Begin Extracted records

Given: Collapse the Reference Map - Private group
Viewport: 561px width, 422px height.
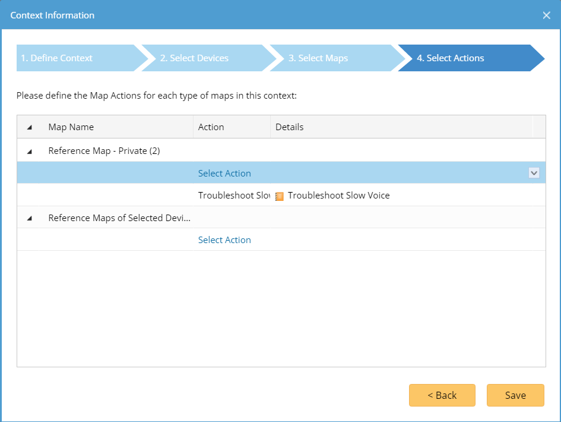Looking at the screenshot, I should 30,152.
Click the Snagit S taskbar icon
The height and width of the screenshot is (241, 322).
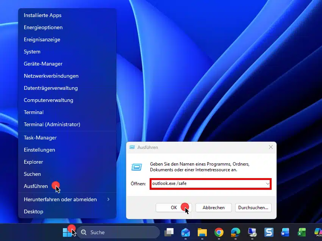pyautogui.click(x=269, y=232)
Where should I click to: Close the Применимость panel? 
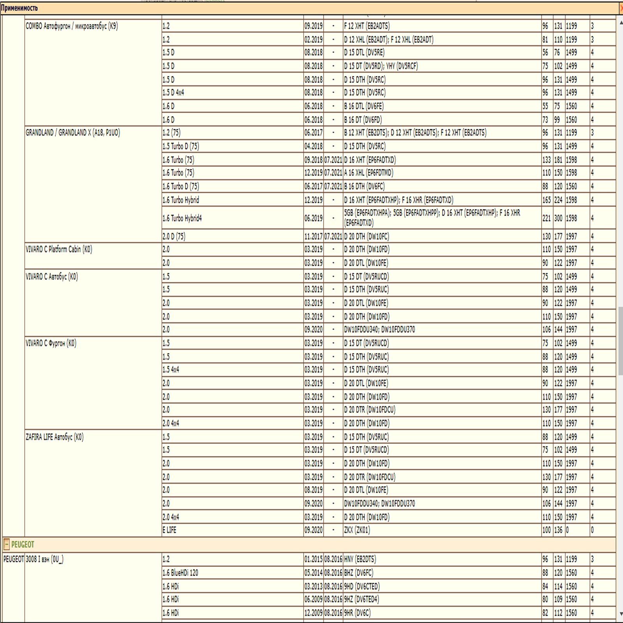(x=621, y=8)
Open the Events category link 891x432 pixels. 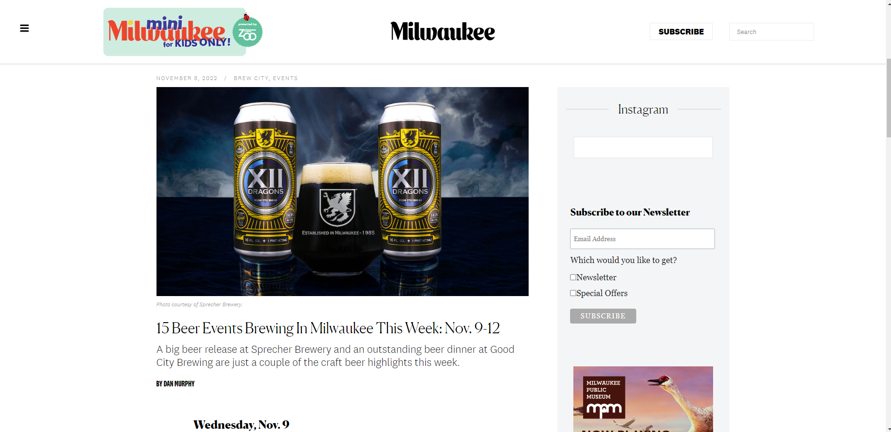pyautogui.click(x=285, y=78)
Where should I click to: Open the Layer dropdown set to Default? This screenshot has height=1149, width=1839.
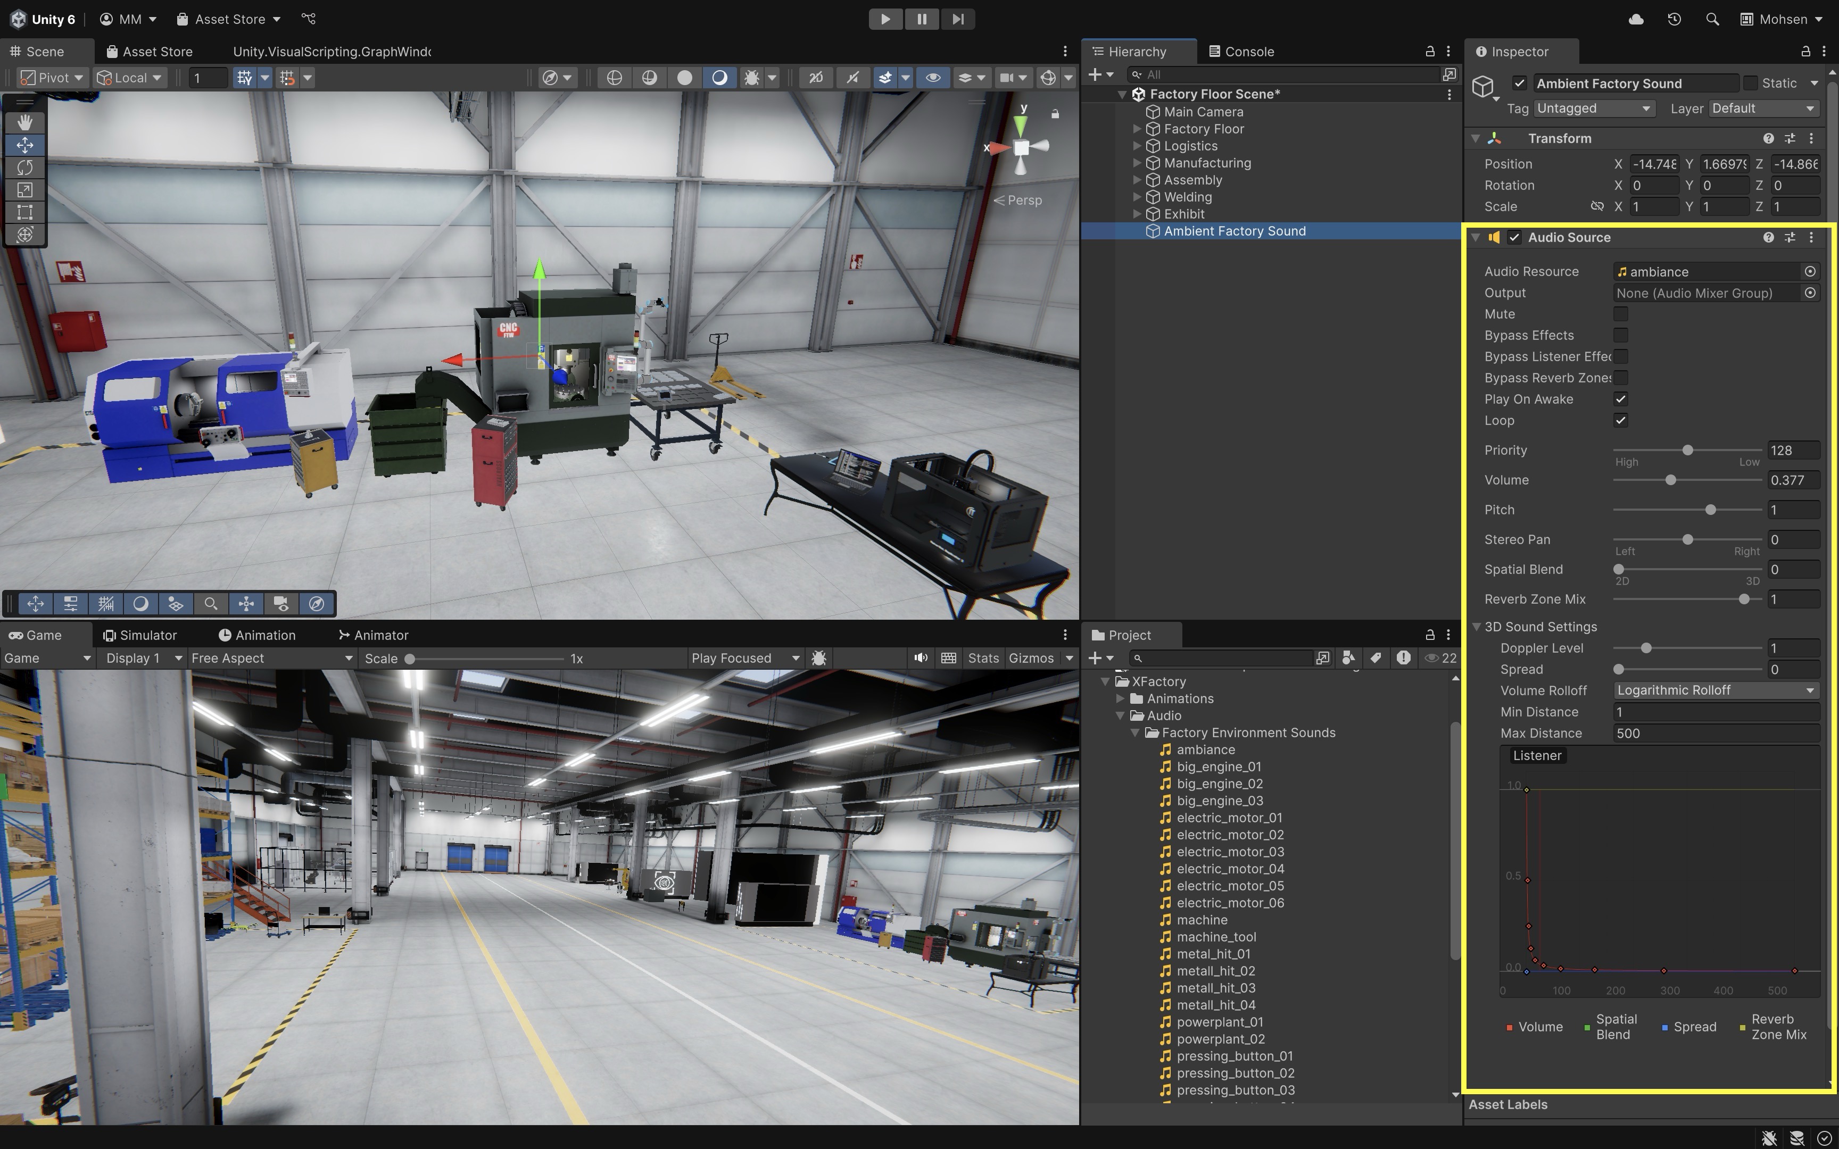1763,108
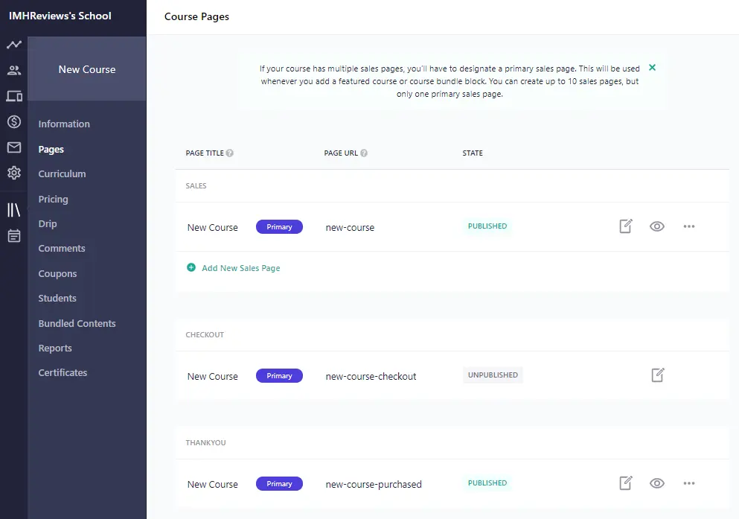Open the Emails envelope icon
Screen dimensions: 739x519
[x=14, y=147]
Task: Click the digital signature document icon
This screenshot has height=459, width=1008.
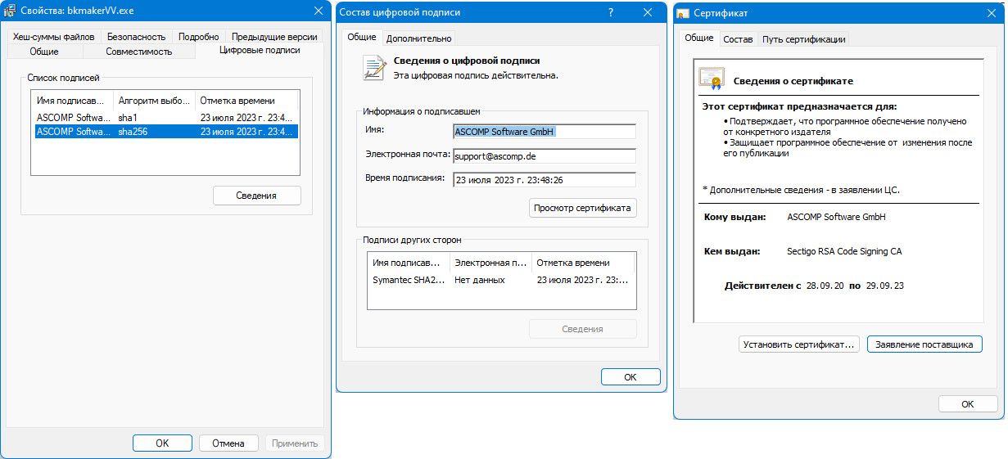Action: point(374,68)
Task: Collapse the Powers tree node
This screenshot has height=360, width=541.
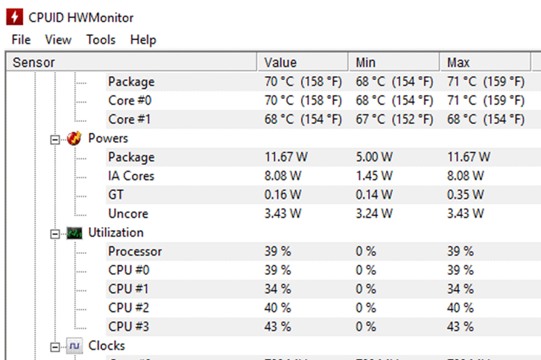Action: coord(56,138)
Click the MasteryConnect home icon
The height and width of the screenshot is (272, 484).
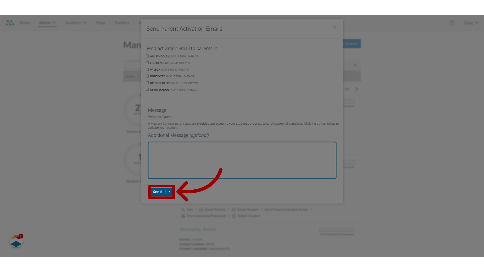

End Extracted records

▶ _Short problem_:
Report every line in the records above that contains the string "width", copying each line in full. Case counts.

▶ _Solution_:
Viewport: 561px width, 422px height.
The height and width of the screenshot is (241, 322).
Where should I click to: Open the Layer dropdown set to Default? This screenshot has height=1149, width=1839.
This screenshot has height=459, width=1008.
This screenshot has height=360, width=541.
The height and width of the screenshot is (272, 484).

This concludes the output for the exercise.